J’ai consulté une psychologue. J’ai été suivie par une nutritionniste. J’ai eu l’immense chance de bénéficier des services du CALACS de ma région au moment où j’en avais besoin. J’ai pris de la médication. J’ai amorcé un suivi en art-thérapie.
J’ai commencé à faire du sport régulièrement. J’ai écrit mon mal, je l’ai dessiné. J’ai créé un recueil de poésie et d’images racontant mon histoire. J’ai chanté des chansons qui me faisaient du bien. J’ai fait du ménage dans mes ami.e.s. J’ai partagé mon vécu, parce que je voulais faire de mon histoire quelque chose d’utile, créer un espace où toutes les personnes qui en ressentent le besoin peuvent se sentir comprises, entourées, moins seules, plus en sécurité, capables de parler ou d’écouter.
Et j’ai carburé aux cicatrices sur mon corps, celles que je me faisais à coup de chutes du haut de mes patins ou du haut du mur d’escalade, à coup de crispation de doigts sur mes épaules ou sur des prises, à coup de pied dans un punching bag. J’ai carburé aux « moi aussi » chuchotés dans les regards, dans les câlins, dans les mots d’autres victimes. J’ai carburé au respect des hommes autour de moi.
J’ai carburé pour me réapproprier mon corps, mon cœur et mon esprit. J’ai carburé pour guérir. J’ai carburé pour croître. J’ai carburé pour fleurir.
Dans la littérature scientifique sur le vécu des victimes d’agressions sexuelles, on fait la distinction entre la résilience et la croissance post-traumatique. La résilience est souvent définie comme un processus de guérison après la blessure psychologique que représente le trauma, alors que la croissance est l’amélioration d’aspects de la vie de la personne après l’agression en comparaison avec son état avant l’agression.

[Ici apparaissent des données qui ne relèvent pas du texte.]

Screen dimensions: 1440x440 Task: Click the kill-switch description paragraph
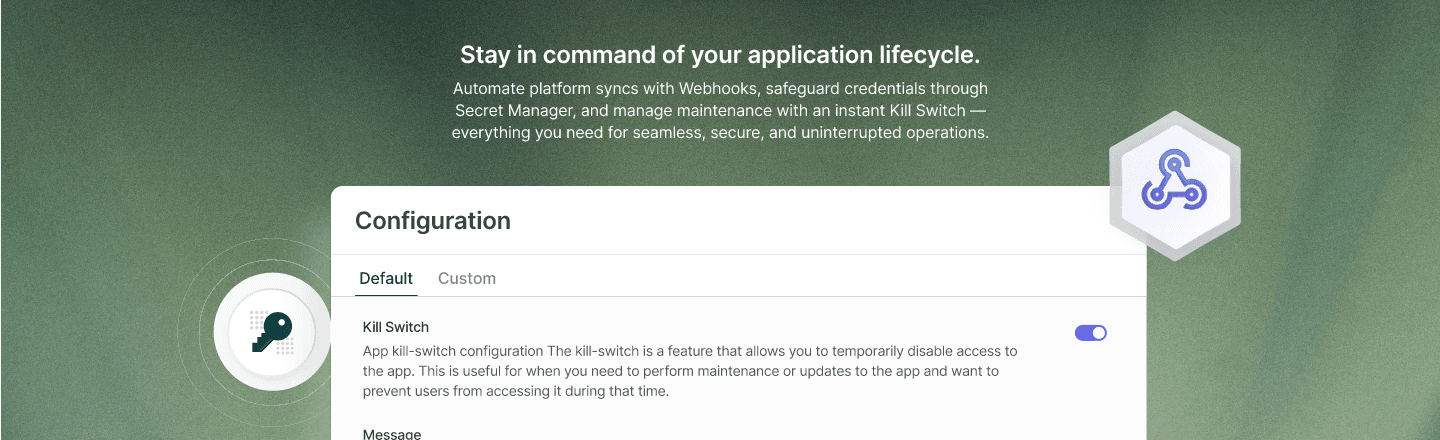click(689, 371)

Je considère que j’ai crû et que je continue de croître. Oui, j’ai résilié et je résilie probablement encore. Un peu comme ma cheville droite se souviendra toujours de son entorse, je me souviendrai toujours de mes agressions. Mais comme ma cheville qui, depuis que je fais partie d’une équipe de roller derby, a une force qu’elle n’avait jamais eue avant, je sais que je suis une version plus meilleure de moi-même.
Alors aujourd’hui, je veux partager mon histoire parce qu’elle est belle même si elle est parsemée de violences, parce que j’aurais voulu lire une telle histoire plus tôt dans mon processus de croissance post-traumatique, parce que je veux que d’autres victimes sachent que c’est possible, de fleurir après la déforestation, d’utiliser le massacre comme une occasion de construire du beau.
Et la femme vécut, parfois heureuse, toujours plus forte.